今回は、北朝鮮の怪しい動きについて取り上げます。
6月16日に、金与正(キムヨジョン)氏が南北共同連絡事務所を爆破を指示。
北朝鮮国営の朝鮮中央通信が、連絡事務所の爆破は「人間のクズどもと、これを黙認した連中に罪の代償を払わせるべきだ」と報じて以来、ここしばらく、存在が忘れられるぐらい動きを見せない北朝鮮でしたが、8月29日に、対外用ラジオメディアである平壌(ピョンヤン)放送のユーチューブアカウントに、「0100011001-001」と題した、工作員への指令用と推定される乱数放送動画が上げられました。
これは、北朝鮮がユーチューブを通じて、世界中に送り込んだ朝鮮工作員へ何らかの指示を出しているものとみられています。
乱数放送とは、暗号放送とも呼ばれ、スパイが諜報活動で使用するものとされます。
ラジオ放送で、数字や文字をアナウンスし、あらかじめ用意された乱数表などに基づいてメッセージを読み解きます。
日本周辺では、北朝鮮が乱数放送を用いて、各国に潜伏するエージェントに向けた指令を送信していることが報道等によって広く知られています。
アメリカでは、ラジオの放送周波数帯での観測がされなくなり、現在の通信手段は人工衛星を使ったものに移行したとみられています。
今回、北朝鮮が発信した映像の中で、アナウンサーは「友人たち、719探査隊員たちに向けた遠隔教育大学情報技術基礎復習課題をお知らせします」とし、「564ページ23番、479ページ19番、694ページ20番・・・」など数字の組み合わせを朗読しました。
2016年7月15日、2017年4月14日の平壌放送では、「今から27号探査隊員のための遠隔教育大学(科目名)復習課題をお伝えします」とアナウンスしたのち、教材のページ数および設問番号という名目の、5~6桁で1組の数列を多くアナウンスした例が確認されています。
遠隔教育大学情報技術基礎復習課題、と大学名を付けるのが北朝鮮のお気に入りのようです。
今回の放送では、続けて「これまで710号探査隊員に向けた基礎復習課題をお知らせしました。
こちらは平壌です」として1分5秒の放送を終えています。
この動画は、ユーチューブの平壌放送のアカウントに公開され、同日午後2時現在で再生回数5700回を超えました。

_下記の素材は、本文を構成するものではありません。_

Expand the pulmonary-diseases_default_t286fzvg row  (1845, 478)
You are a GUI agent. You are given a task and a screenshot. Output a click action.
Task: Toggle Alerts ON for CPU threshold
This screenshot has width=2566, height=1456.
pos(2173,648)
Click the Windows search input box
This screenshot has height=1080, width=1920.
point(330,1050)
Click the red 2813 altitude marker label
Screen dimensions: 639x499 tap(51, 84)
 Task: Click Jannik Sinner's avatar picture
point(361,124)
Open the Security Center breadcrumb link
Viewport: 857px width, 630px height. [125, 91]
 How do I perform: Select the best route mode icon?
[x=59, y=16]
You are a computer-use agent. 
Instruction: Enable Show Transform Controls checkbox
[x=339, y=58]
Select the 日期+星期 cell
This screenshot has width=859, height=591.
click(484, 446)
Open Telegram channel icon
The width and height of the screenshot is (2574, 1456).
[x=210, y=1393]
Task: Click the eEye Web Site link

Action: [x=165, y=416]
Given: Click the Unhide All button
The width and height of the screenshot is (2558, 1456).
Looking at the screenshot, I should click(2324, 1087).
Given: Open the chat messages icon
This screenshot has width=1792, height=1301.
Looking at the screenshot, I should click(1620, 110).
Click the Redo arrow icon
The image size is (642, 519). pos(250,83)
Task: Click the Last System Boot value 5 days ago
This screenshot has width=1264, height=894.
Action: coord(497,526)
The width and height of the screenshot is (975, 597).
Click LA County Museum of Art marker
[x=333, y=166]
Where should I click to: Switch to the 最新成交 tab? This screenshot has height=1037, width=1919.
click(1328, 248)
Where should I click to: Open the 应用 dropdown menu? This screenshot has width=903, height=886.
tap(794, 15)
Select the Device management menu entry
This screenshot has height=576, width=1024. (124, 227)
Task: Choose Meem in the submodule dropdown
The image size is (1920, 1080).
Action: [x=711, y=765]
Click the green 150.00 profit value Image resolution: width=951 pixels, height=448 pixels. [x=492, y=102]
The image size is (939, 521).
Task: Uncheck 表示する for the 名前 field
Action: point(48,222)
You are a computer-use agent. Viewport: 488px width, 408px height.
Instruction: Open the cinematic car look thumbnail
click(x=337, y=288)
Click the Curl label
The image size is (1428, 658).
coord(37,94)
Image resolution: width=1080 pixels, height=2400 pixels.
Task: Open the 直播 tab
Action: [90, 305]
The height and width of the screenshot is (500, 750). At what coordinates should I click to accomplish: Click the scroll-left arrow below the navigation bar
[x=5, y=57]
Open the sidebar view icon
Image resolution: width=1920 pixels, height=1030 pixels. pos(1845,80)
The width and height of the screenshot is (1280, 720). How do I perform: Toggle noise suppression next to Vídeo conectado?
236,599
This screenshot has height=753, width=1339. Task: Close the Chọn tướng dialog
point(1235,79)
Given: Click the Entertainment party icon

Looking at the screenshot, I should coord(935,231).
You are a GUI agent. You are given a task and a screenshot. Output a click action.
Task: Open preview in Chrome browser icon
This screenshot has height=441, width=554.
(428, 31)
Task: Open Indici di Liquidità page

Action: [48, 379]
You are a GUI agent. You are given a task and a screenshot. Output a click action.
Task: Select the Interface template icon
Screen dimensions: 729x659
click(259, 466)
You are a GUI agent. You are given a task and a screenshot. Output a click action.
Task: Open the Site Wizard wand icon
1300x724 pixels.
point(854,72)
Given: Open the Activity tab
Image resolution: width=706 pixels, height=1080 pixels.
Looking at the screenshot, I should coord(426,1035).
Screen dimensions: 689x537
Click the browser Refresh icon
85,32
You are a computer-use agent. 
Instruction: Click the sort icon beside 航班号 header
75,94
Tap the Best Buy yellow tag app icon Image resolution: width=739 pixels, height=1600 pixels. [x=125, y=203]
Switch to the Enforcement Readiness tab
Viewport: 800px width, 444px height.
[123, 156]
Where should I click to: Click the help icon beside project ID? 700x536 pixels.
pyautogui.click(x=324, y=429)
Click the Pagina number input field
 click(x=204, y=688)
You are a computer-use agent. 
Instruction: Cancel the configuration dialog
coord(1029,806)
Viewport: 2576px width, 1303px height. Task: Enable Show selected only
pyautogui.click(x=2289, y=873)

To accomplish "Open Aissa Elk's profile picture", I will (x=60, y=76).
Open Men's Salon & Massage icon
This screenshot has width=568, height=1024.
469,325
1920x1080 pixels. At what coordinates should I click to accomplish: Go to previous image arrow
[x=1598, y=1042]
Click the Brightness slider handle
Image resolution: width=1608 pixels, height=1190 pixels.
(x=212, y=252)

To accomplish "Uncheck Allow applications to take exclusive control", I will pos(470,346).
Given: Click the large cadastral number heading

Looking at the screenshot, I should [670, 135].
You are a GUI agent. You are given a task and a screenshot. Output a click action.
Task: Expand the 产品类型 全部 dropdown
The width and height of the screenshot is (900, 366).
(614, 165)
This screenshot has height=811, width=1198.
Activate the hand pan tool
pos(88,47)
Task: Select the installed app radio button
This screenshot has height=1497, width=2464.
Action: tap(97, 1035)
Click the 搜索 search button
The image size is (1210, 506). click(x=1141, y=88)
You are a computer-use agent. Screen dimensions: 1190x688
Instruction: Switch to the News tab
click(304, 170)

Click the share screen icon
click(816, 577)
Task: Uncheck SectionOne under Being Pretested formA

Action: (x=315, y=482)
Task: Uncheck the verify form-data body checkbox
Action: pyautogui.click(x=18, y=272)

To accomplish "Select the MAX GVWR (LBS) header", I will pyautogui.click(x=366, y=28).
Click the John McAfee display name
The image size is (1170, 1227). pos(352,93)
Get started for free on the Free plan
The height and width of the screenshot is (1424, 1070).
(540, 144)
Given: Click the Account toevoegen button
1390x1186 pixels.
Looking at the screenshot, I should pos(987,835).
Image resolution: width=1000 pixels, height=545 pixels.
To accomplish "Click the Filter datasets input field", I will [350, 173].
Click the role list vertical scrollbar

北朝鮮がユーチューブを通じて乱数放送を送出したのは初めてとみられています。
北朝鮮は2000年の金大中(キム・デジュン)大統領と金正日(キム・ジョンイル)国防委員長による第1回南北首脳会談後に乱数放送を中断しましたが、2016年6月24日に再開しました。
これについて実際に南派工作員に向けた指令である可能性と、韓国社会の分裂を試みた北朝鮮の戦略にすぎないとみられています。
北朝鮮は通常、平壌放送を通じたラジオ放送で乱数放送をしてきました。
今年に入ってからも3月7日と13日に乱数放送が行われたのが確認されています。
しかし、今回の乱数放送はラジオでは放送されませんでした。
今回の動きにどのような意図があるのか、まだ明らかになっていませんが、北朝鮮は現在、独裁体制を放棄する過程に入っているとみられていて金正恩(キムジョンウン)氏が、経済や軍事などで「委任統治」を行っていると報じられています。
なかでも妹の金与正(キム・ヨジョン)氏が最も委任を受けているといいます。
これまでの動きとは違ってきたのが、6月の南北連絡事務所を爆破したあと、韓国に対する軍事挑発活動を保留。
その後、8月18日から米韓合同軍事演習が始まった事に対しても、北朝鮮は沈黙を続けています。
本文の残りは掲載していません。